アトリエウチノが大切にしていること
7月9日に東京・上野桜木にオープンしてから、あっという間に2週間が経とうとしています。
人気の谷根千エリアからほど近いということもあり、ありがたいことに暑い中皆様に日々ふらっとお立ち寄りいただいております。
本日は、当店が作品を選ぶ際に大切にしていることを少しお話ししたいと思います。
流行に左右されないアナログ表現
近年国内でもアートバブルの動きがあり、単に美術館で鑑賞するだけでなく、作品を購入するという感覚が以前にも増して浸透してきているように感じます。
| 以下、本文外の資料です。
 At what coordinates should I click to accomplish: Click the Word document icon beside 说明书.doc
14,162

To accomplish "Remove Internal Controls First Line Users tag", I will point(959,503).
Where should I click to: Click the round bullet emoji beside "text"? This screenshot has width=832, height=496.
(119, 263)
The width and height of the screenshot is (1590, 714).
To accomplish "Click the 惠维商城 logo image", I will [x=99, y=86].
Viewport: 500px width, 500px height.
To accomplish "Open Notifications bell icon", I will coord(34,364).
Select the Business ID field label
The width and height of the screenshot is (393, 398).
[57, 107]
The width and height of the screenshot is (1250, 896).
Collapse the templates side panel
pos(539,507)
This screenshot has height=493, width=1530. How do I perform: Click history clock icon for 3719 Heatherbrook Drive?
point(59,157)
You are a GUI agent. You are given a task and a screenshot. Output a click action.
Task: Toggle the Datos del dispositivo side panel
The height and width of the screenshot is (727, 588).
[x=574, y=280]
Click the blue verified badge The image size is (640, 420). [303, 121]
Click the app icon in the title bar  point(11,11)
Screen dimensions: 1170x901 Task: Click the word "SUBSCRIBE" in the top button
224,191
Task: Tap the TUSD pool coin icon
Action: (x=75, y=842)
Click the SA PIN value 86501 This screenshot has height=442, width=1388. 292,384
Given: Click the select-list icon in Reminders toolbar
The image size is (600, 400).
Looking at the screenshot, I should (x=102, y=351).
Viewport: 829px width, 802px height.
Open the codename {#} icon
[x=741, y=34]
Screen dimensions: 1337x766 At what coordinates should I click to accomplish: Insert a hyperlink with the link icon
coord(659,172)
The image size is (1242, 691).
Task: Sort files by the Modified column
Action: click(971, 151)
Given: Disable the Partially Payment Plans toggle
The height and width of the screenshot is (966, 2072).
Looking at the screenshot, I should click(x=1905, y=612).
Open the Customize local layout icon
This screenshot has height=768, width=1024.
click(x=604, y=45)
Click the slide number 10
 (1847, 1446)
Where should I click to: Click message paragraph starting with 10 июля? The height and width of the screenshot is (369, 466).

もちろん時と共にアートのトレンドは変化し、今と昔で値段が大きく変わる(良くも悪くも)ということも少なくありません。
実際、私も10年ほど前に都内のギャラリーで見かけた手頃な価格の作品が、今やオークションで桁が違う金額で落札されているのを見ることもよくあり、そのたびに苦虫を噛んでおります。
流行を追いかけ、時代の先を見ることは、もちろん美術との重要な関わり方のひとつです。
ただ、当店ではどちらかというとその真逆とは言わないまでも、もう少しブレーキをかけた、「永く共に暮らす」というゆったり感を味わえる作品をご紹介したいと思っています。
すべての作品に共通すること、それは「作家の手が感じられるアナログ表現、時代を超えて受け継がれていく美」です。
“現代アート”という言葉がありますが、いつの時代にも、作られたその当時は“現代アート”だった訳です。
「現代」が終わり、淘汰されずに「未来」に残っていくもの、そこがアートの真価を問われる部分でもあります。
美術作品とアンティークが共存する空間
当店にお立ち寄りくださったお客様は、ショーケースの中で現代作家のオブジェと、経年でボロボロになったアンティーク絵画が隣同士になっていることによく驚かれます。
そして口を揃えて「意外と相性が良い」と仰り、実はそのたびに心の中でニヤリとしております。
現代アーティスト、有名な巨匠作家、アンティーク・ヴィンテージ品などをあえて区別せず、技法や年代にとらわれないボーダーレスなディスプレイにすると、ご自宅などの生活空間に取り入れた際のイメージをしやすいのでは、という考えがございます。
アートのセレクトショップ
ともすると今のデジタル社会に逆行するかのようなラインナップかもしれません。
けれども作家の手業の感じられる美術品には、デジタルには敵わない力があると信じています。
作品があるだけで空間がガラッと変わる、そんな提案を微力ながらお客様おひとりおひとりにお伝えしたいという想いで、ひとつの統一感を持ったアートのセレクトショップのようなギャラリーをオープンいたしました。
琴線に触れる一点を見つけに、どうぞご来廊くださいませ。